Occasionally I get these errors occurring:
An invalid character was found in the mail header: ''
which didn’t make any sense, upon investigation it seems there’s some invisible character in there.
I know which user this is, so I select them from the DB:
select email from user where email = 'their@address.com'
the user’s email appears as their@address.com, but copying it into a text editor, shows a wierd leading char:

So why does the sql equality operator match, when it isnt the same string? because its some invisible char?
If I save just that leading char in the text file as unicode and open it in a hex editor, I see this:
FF FE 0E 20
Update: the offending bytes are:
E2 80 8E
What is this crazyness, how did it get there?

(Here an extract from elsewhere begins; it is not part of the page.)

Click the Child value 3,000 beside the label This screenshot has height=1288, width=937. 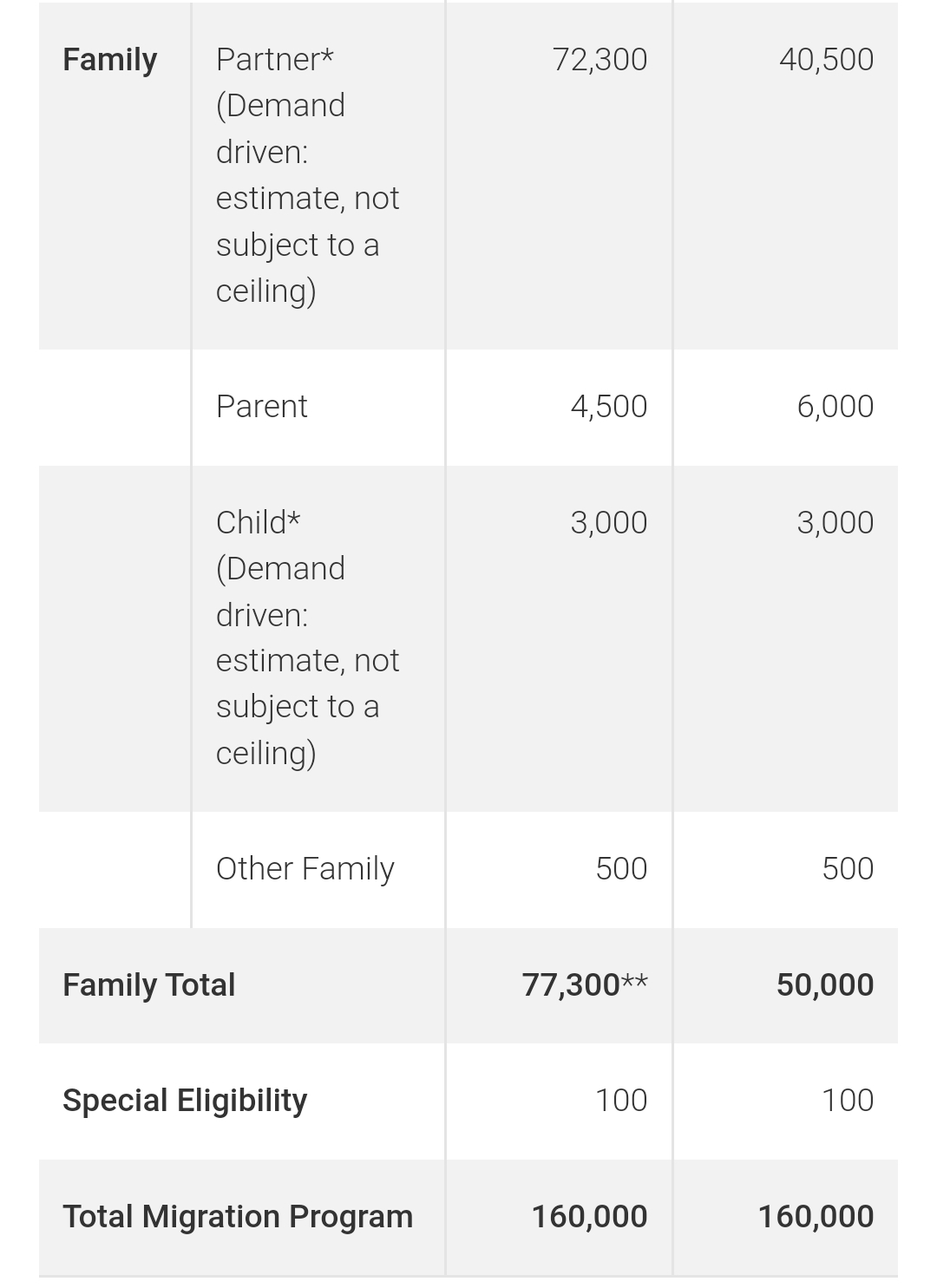[x=608, y=523]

How can I prevent this in future, and how can I clean my database (as there are a few of these)
These are the relevant headers from when the user was created:
Content-Type: application/x-www-form-urlencoded
Accept: application/json, text/javascript, */*; q=0.01
Accept-Charset: ISO-8859-1,utf-8;q=0.7,*;q=0.3
Accept-Encoding: gzip,deflate,sdch
Accept-Language: en-US,en;q=0.8
Thanks
The bytes FF FE are U+FEFF BYTE ORDER MARK in UTF-16BE encoding, and 0E 20 are U+200E LEFT-TO-RIGHT MARK in the same encoding. At the start of a file, they are harmless, at least if the content is in a left-to-right writing system, like the Latin alphabet.
I cannot make a guess on their origin, especially since I didn’t quite get what file is being discussed and how it was created (from a form post? from the database? some other way? how?).